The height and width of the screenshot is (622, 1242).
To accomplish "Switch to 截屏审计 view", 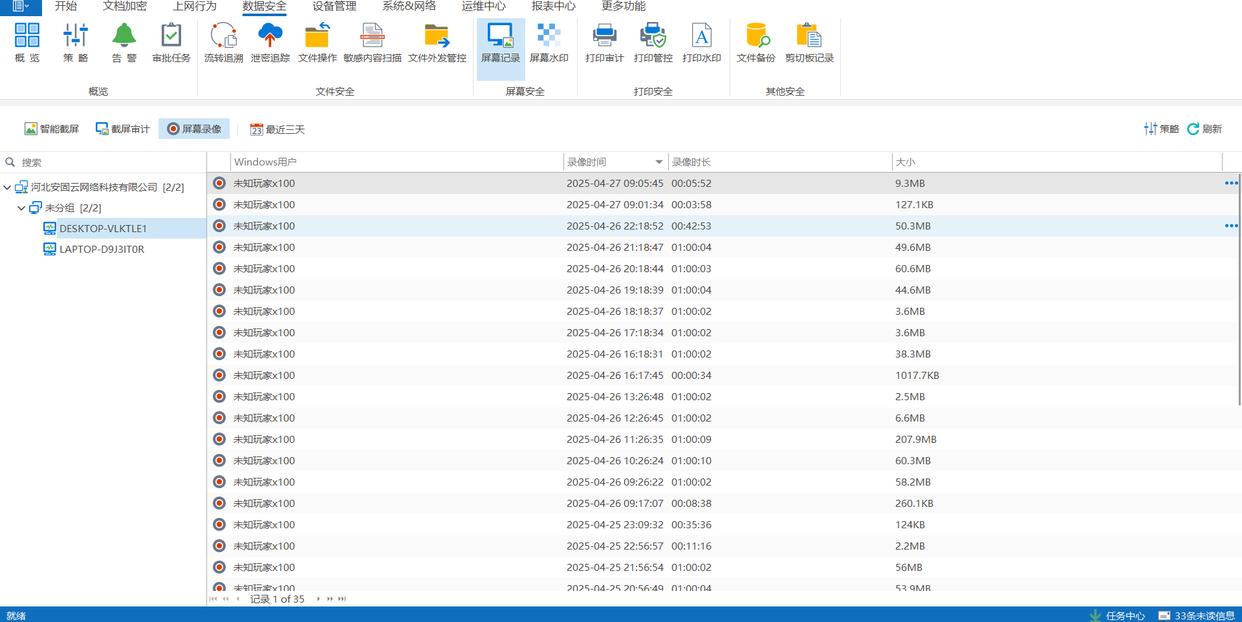I will (122, 129).
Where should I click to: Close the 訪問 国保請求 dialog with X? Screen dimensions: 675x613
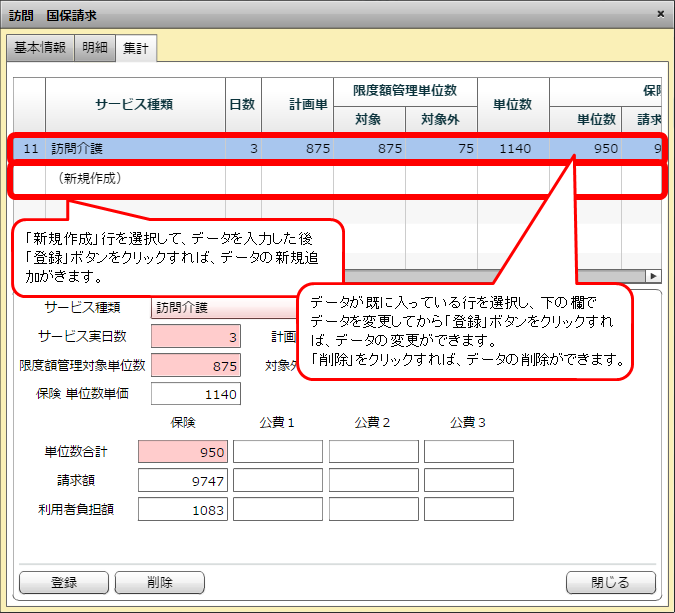tap(660, 14)
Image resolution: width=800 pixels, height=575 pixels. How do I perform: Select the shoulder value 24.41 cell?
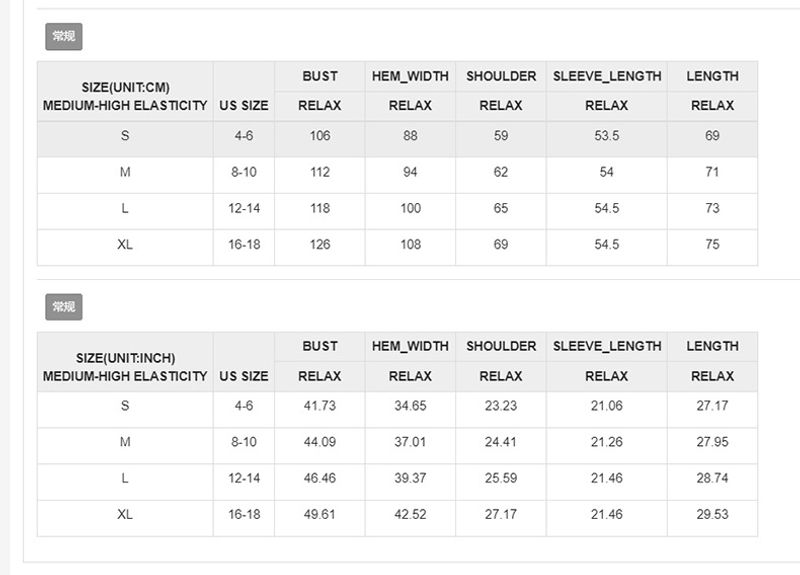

Exercise instructions: Copy only the lines in the listing that contain "width".

The completed task:
The height and width of the screenshot is (622, 1242).
Image resolution: width=800 pixels, height=575 pixels. How do I perform: Select the shoulder value 24.41 cell?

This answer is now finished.